I'm up against a situation where a client needs to get 33Kw,120/240 that is roughly 900'away from his house to a new single phase service from a meterpole.Because of voltage drop considerations i am considering the installation of 2 transformers; 1 at the beginning and 1 at end of the line.Going first from 240-480at the meterpole and then from 480-120/240 at the house.Are there any code related problems with this scenario?Thanks in advance for any input you might have
Wow Talk about upping the ante! Just for the purpose of study i'll check into this scenario as well-not sure what the county inspection department would think of such an installation,even if properly done!!
#94798 - 08/14/0505:34 PMRe: A really long mainfeeder
Stepping up 240V to 480 or 600V, running 900 feet, and then stepping down to 240V strikes me as a very bad idea.
What you save on voltage drop in the conductors, you lose on the impedance of the two additional transformers in the circuit. Say you size the transformers right to load, and they each have a 2.5% impedance. This would be a 5% voltage drop without even considering the voltage drop in the service (feeder) conductors. Once you factor in the losses associated with oversizing the transformers, and the cost of the transformers, simply running fat conductors starts looking much more attractive.
Unless I totally misunderstand transformer impedance (won't be the first time).
Seems to me that the 'right' way to do this is to bring the primary distribution voltage underground onto the property, and place the transformer near the house as Bob (not iwire, who is also a Bob) suggests. Not taking 240V and stepping up to 7200V, but simply starting with whatever the local distribution voltage is, and stepping that down to 240V near the point of load.
Or simply design for the start for the voltage drop, eg. dividing loads up onto separate feeders, one with large allowed voltage drop, one with small allowed voltage drop.
#94800 - 08/14/0505:48 PMRe: A really long mainfeeder
It seems that if the power companies all over the world transport energy this way it should really not be that bad an idea. I have not got the data to know how long it would take my client to recover the savings in energy losses through transformers as opposed to energy losses and added cost of conductors to be used on a 240volt system.This would be good for a really long calculation
#94801 - 08/14/0506:10 PMRe: A really long mainfeeder
I'm getting really tempted at doing the 7200V method. One of my contacts here does the Hi Voltage splicing here and knows all the ins and outs of making it work safely. Problem remains to see if the AHJ would go along with this
#94802 - 08/14/0506:24 PMRe: A really long mainfeeder
Fair enough. Not a bad idea, but one which I belive, when you do the necessary calculations, will prove to be more expensive, and less effective than simply running oversized conductors.

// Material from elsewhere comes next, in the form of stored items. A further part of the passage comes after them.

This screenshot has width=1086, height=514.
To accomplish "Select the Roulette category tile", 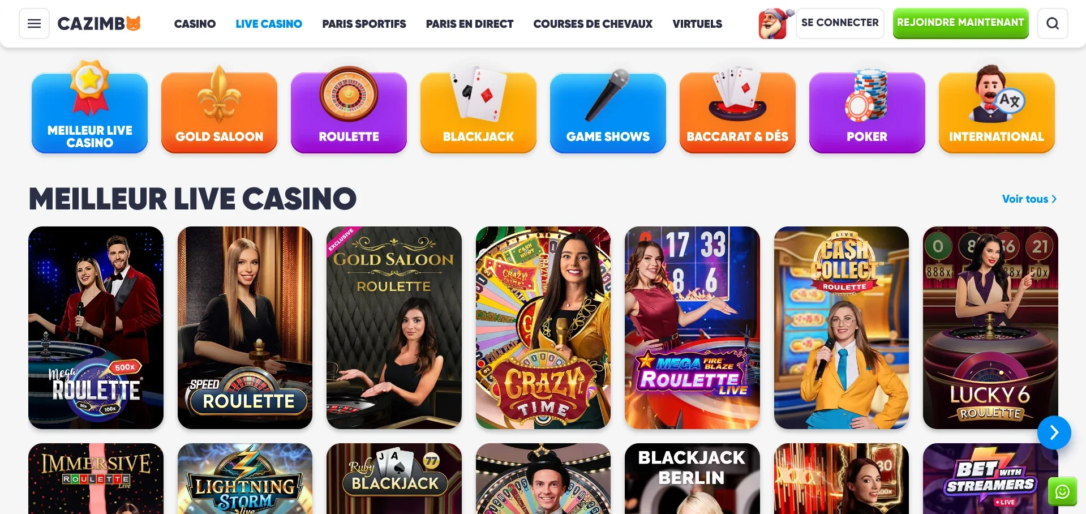I will pyautogui.click(x=349, y=112).
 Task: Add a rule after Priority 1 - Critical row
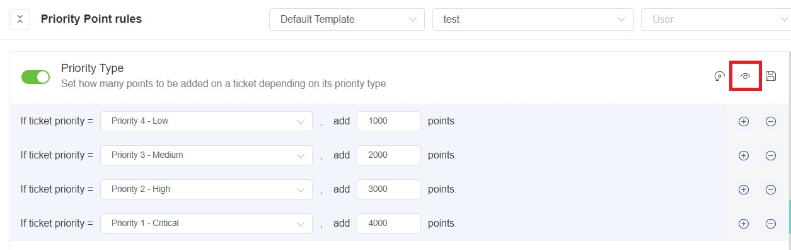tap(743, 223)
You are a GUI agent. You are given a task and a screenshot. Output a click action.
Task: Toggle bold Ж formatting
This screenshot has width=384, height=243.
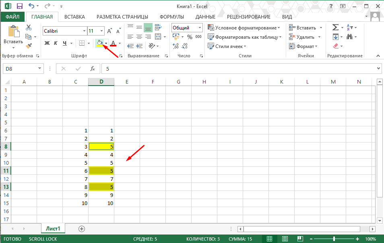(47, 43)
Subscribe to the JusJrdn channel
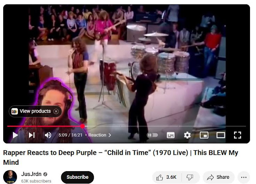The width and height of the screenshot is (256, 184). tap(77, 177)
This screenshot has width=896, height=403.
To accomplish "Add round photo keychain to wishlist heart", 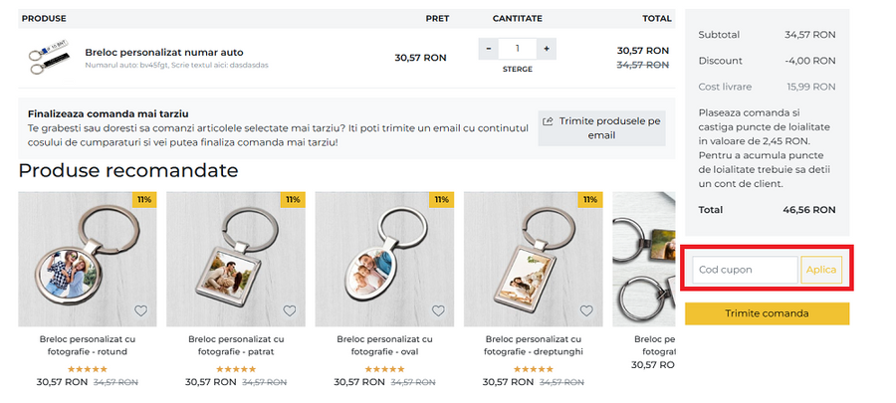I will pyautogui.click(x=140, y=310).

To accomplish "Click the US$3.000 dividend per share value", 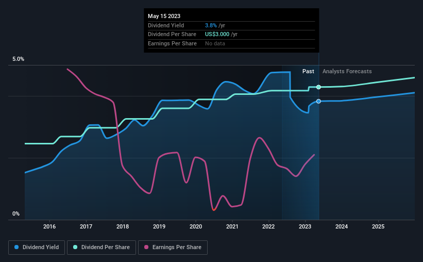I will (217, 35).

You are quite correct, power companies do this all the time; it is the standard method of moving power around. But this is not without a price, the power companies are always trading off one factor for another to find the most effective (usually cheapest) method of delivering the necessary power.
I would really appreciate some teaching on all of the issues that would go into this calculation. I can make guesses, but it is over my head in terms of experience.
I know transformers have impedance, and that this will result in the secondary voltage dropping as load increases, so the transformers themselves introduce 'voltage drop'. But transformers have taps, so that you can set the no load voltage to be a touch higher, giving the target voltage under load. So with a transformer set you can to some extent 'zero out' your voltage drop. You will still see a dynamic change in voltage with load, but you've now placed that range of voltages _around_ your target voltage, rather than simply below it. I also don't know what sort of impedance to expect for single phase transformers of this size.
Transformer impedance is different from resistive voltage drop because inductive impedance doesn't actually consume real power...so if you are consuming 30kVA with a 5% inductive 'voltage drop', your power costs will be less than if you were consuming 30kVA with a 5% resistive voltage drop. But on the other side of this energy savings a totally unloaded transformer will still consume some power. This means that even when you client turns off _everything_, they will still be consuming (and paying for) electricity. Figuring out the overall energy use over time will not be a trivial calculation.